What is needed:
Each line of the data has to be transcribed exactly.

Stored data:

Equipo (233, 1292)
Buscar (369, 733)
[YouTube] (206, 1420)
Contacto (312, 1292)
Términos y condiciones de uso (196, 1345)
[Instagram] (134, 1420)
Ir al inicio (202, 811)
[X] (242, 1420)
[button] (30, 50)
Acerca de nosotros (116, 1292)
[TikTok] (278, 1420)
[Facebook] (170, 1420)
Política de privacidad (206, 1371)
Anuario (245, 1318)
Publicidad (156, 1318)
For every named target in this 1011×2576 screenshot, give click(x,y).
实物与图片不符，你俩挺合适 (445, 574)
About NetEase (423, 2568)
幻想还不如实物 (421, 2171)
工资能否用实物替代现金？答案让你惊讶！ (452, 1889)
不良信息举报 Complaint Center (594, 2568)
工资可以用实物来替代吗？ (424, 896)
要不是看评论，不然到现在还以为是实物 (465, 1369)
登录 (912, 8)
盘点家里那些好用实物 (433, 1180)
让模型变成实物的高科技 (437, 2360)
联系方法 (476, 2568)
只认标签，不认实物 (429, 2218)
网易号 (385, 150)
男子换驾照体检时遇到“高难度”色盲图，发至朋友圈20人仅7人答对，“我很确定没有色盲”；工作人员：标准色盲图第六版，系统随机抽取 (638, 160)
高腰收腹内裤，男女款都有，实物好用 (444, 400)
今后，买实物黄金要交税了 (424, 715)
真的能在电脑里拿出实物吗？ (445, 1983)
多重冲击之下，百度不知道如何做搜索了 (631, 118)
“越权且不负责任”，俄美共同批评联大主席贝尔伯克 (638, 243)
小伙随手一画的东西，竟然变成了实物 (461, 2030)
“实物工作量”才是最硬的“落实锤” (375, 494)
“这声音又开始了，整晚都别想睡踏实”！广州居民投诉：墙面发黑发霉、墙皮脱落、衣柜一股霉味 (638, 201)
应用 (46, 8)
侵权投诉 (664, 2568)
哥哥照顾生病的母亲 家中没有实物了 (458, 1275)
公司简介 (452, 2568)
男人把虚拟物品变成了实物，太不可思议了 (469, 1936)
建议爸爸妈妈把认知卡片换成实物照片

Output below:
Equipo (233, 1292)
Buscar (369, 733)
[YouTube] (206, 1420)
Contacto (312, 1292)
Términos y condiciones de uso (196, 1345)
[Instagram] (134, 1420)
Ir al inicio (202, 811)
[X] (242, 1420)
[button] (30, 50)
Acerca de nosotros (116, 1292)
[TikTok] (278, 1420)
[Facebook] (170, 1420)
Política de privacidad (206, 1371)
Anuario (245, 1318)
Publicidad (156, 1318)
For every named target in this 1011×2576 screenshot, give click(x,y).
实物与图片不符，你俩挺合适 (445, 574)
About NetEase (423, 2568)
幻想还不如实物 (421, 2171)
工资能否用实物替代现金？答案让你惊讶！ (452, 1889)
不良信息举报 Complaint Center (594, 2568)
工资可以用实物来替代吗？ (424, 896)
要不是看评论，不然到现在还以为是实物 (465, 1369)
登录 (912, 8)
盘点家里那些好用实物 (433, 1180)
让模型变成实物的高科技 (437, 2360)
联系方法 (476, 2568)
只认标签，不认实物 (429, 2218)
网易号 (385, 150)
男子换驾照体检时遇到“高难度”色盲图，发至朋友圈20人仅7人答对，“我很确定没有色盲”；工作人员：标准色盲图第六版，系统随机抽取 (638, 160)
高腰收腹内裤，男女款都有，实物好用 (444, 400)
今后，买实物黄金要交税了 (424, 715)
真的能在电脑里拿出实物吗？ (445, 1983)
多重冲击之下，百度不知道如何做搜索了 (631, 118)
“越权且不负责任”，俄美共同批评联大主席贝尔伯克 (638, 243)
小伙随手一画的东西，竟然变成了实物 (461, 2030)
“实物工作量”才是最硬的“落实锤” (375, 494)
“这声音又开始了，整晚都别想睡踏实”！广州居民投诉：墙面发黑发霉、墙皮脱落、衣柜一股霉味 (638, 201)
应用 (46, 8)
侵权投诉 (664, 2568)
哥哥照顾生病的母亲 家中没有实物了 (458, 1275)
公司简介 (452, 2568)
男人把虚拟物品变成了实物，太不可思议了 (469, 1936)
建议爸爸妈妈把认知卡片换成实物照片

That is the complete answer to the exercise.